Fasting also completely changes what I cook and how I feel about my cooking. Tonight, I catered the entire menu to what Jere and Kaya would like, as I did last night (though I really would have liked what they had last night, too. Although, honestly, I’d probably eat cow’s brain if it were offered to me. My palate is not too discretionary at the moment). I made broccoli, sweet potato pancakes, and barley. If I were making food for myself, I would have definitely thrown in some type of protein. But, I knew that Jere would be content with just that (in fact, he probably would have been even happier if I had substituted beet greens for the barley—he’s my veggie boy). And I wasn’t disappointed as I was preparing the meal, thinking, “Oh, I’d really like to eat this.” Instead, I was thinking, “I’m so glad that this food will taste good and provide healthy sustenance for the people I love. I don’t have to eat it myself to enjoy it.” I count that as a real breakthrough.

A few people have expressed their concern to me about this cleanse. While I appreciate the fact that they presumably want me on the planet and do not want me to die of starvation, I find their concern hyperbolic. The general reaction to a cleanse this drastic is, “Are you for real? You must be crazy. What would possess you to do that? That’s really unhealthy.” (Okay. I kinda jumbled together a bunch of reactions I’ve gotten.) But, as I was deciding whether to do the cleanse or not this past month, I often thought about how frequently “fasting” is a part of recorded history. Historically, fasting is an important part of every major religion. The Bible tells of several instances of fasting; in fact, Christ fasted for 40 days when he was communing with the Holy. It’s also interesting that when Moses descended from Mt. Sinai after 40 days of fasting and connecting with God, the Israelites said he was “glowing.” Common knowledge is that he was glowing because he had been in the presence of God, but I wonder how much the act of fasting enabled him to interact with the spiritual on far deeper levels than if he was scarfing down a big ol’ bowl of lamb stew. “Food for thought” is an appropriate aphorism here.
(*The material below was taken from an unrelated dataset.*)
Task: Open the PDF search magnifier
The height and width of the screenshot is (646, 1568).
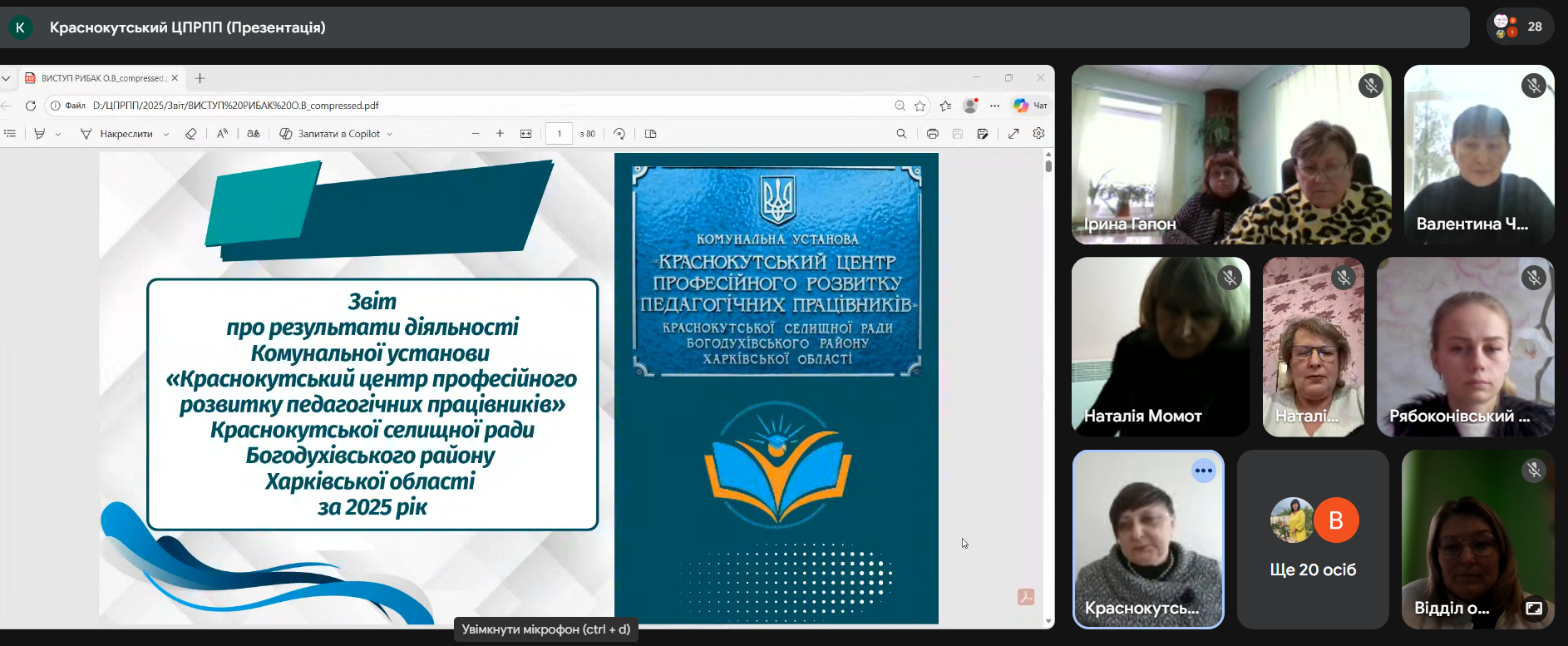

Being hungry is uncomfortable, but it doesn’t mean that it’s bad. It’s just a sensation, like a headache, an itch, or a sore throat. Too often, I think, we rush to fix the uncomfortable, instead of just living in it and trying to see if there’s anything we can learn from it. One time shortly before I was married, I was deathly ill for a whole month. I had sinusitis, bronchitis, and a double ear infection. The reason I got so sick was because I was teaching my brains out (16 hour days, 6 days a week) and didn’t have the time to go see a doctor when my symptoms of sinusitis first developed. Many days I wouldn’t take anything for the pain as I didn’t like feeling foggy from the Dayquil. I only started to take a cough suppressant when I couldn’t make it through a lecture without going into scary coughing fits (talking is a pretty important part of teaching). At one point, I remember thinking that I might die and actually believed it with my whole heart. But, when I finally got better, I was so very happy to feel well and I remember relishing the feeling of health for weeks afterwards. If I had medicated myself the entire time, I never would have appreciated to the fullest depths how good it felt to be “not sick.”

I suppose that’s enough philosophy for one day. And I guess it’s official. With the fourth day of the fast over and done with, I have officially lost my funny. Insert sad face here.